═══ RECORDS FOR THE EXERCISE

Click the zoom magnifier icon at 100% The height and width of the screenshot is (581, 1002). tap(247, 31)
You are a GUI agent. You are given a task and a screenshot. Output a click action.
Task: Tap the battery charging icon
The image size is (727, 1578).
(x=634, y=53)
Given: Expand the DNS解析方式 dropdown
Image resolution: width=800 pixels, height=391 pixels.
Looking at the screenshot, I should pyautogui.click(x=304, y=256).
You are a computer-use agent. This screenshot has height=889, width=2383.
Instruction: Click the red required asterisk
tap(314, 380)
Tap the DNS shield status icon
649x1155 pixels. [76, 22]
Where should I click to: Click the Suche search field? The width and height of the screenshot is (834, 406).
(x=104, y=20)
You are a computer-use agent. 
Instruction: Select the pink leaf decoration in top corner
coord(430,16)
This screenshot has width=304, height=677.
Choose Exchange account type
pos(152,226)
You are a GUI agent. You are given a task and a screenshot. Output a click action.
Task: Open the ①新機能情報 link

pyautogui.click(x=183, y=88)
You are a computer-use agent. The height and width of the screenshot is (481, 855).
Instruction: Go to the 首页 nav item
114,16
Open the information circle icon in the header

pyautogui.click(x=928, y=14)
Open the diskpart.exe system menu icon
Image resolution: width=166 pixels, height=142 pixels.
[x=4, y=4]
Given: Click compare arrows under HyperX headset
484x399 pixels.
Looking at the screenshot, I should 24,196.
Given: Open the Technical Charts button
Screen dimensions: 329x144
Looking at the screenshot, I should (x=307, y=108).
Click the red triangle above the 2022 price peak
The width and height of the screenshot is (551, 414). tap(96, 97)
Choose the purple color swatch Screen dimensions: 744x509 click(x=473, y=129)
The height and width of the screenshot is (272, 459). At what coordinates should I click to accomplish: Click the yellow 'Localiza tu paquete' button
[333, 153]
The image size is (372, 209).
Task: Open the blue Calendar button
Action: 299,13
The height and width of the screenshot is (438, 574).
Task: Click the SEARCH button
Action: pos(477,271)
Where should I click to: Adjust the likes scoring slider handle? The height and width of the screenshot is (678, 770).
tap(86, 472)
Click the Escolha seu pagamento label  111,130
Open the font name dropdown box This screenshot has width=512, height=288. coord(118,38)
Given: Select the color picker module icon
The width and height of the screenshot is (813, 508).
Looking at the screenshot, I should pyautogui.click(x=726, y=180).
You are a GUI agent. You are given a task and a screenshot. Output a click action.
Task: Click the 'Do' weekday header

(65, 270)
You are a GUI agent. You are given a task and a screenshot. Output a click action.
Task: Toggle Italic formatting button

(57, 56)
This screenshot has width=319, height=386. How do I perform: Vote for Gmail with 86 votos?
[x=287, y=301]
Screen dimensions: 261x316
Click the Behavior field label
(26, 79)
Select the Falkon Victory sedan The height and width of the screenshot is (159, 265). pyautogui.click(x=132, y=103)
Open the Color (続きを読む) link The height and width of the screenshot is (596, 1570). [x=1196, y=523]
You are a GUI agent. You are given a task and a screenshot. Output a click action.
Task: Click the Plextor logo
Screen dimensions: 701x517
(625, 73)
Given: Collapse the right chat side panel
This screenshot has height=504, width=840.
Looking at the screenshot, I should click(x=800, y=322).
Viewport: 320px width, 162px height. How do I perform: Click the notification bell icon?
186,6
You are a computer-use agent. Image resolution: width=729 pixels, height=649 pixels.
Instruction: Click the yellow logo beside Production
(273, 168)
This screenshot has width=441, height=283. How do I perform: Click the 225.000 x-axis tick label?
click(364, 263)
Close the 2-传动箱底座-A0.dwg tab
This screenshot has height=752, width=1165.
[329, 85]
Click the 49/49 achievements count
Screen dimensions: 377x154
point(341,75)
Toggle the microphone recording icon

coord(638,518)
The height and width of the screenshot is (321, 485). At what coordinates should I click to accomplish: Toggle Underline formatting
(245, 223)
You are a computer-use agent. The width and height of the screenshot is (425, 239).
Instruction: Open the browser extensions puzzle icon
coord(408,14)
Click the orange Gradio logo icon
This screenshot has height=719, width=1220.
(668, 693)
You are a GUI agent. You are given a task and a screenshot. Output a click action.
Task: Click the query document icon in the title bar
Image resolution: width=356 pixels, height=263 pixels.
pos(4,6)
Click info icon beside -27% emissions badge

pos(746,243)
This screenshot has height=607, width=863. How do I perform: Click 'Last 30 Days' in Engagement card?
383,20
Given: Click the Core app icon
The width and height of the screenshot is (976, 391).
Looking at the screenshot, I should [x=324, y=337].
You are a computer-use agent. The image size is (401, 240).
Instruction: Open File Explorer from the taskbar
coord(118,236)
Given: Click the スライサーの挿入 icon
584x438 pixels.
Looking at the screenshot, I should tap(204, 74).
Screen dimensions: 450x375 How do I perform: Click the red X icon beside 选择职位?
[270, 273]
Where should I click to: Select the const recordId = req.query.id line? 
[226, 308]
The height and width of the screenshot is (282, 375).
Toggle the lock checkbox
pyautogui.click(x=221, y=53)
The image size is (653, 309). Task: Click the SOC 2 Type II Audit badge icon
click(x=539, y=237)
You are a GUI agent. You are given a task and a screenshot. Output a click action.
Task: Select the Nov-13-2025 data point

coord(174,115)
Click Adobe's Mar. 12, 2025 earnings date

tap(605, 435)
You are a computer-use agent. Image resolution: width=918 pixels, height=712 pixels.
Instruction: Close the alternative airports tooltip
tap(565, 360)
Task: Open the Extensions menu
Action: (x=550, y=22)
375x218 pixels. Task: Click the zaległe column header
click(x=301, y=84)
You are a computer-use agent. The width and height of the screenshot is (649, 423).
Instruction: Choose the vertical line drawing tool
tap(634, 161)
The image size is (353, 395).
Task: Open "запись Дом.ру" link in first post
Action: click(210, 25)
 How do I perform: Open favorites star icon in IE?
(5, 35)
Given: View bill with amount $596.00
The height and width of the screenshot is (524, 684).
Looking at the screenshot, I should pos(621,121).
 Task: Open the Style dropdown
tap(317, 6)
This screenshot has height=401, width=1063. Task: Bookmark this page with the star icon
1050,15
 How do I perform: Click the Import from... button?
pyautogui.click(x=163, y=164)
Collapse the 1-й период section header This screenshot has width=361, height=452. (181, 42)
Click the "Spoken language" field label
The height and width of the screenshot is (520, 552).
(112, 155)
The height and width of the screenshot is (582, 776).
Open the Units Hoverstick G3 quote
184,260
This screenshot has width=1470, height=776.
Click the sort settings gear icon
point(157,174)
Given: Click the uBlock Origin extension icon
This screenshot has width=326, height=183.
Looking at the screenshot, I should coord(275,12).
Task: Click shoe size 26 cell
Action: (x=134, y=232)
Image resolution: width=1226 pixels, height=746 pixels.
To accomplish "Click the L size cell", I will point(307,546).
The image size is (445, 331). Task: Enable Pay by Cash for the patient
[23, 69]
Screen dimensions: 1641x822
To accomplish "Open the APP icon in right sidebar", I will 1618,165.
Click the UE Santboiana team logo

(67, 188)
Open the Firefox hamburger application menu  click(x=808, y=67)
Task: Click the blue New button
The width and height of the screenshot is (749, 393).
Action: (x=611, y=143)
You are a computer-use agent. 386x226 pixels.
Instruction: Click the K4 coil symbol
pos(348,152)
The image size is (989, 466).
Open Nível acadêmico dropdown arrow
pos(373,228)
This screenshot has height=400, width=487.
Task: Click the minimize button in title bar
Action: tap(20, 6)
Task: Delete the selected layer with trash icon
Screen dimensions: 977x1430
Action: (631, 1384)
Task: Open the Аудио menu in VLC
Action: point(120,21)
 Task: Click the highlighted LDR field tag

══════

● WHAT YOU WILL DO
Scan the material for the word "Collapse". Return every line where it is found.

● TASK OUTPUT
Given: Collapse the right chat side panel
Collapse the 1-й период section header This screenshot has width=361, height=452. (181, 42)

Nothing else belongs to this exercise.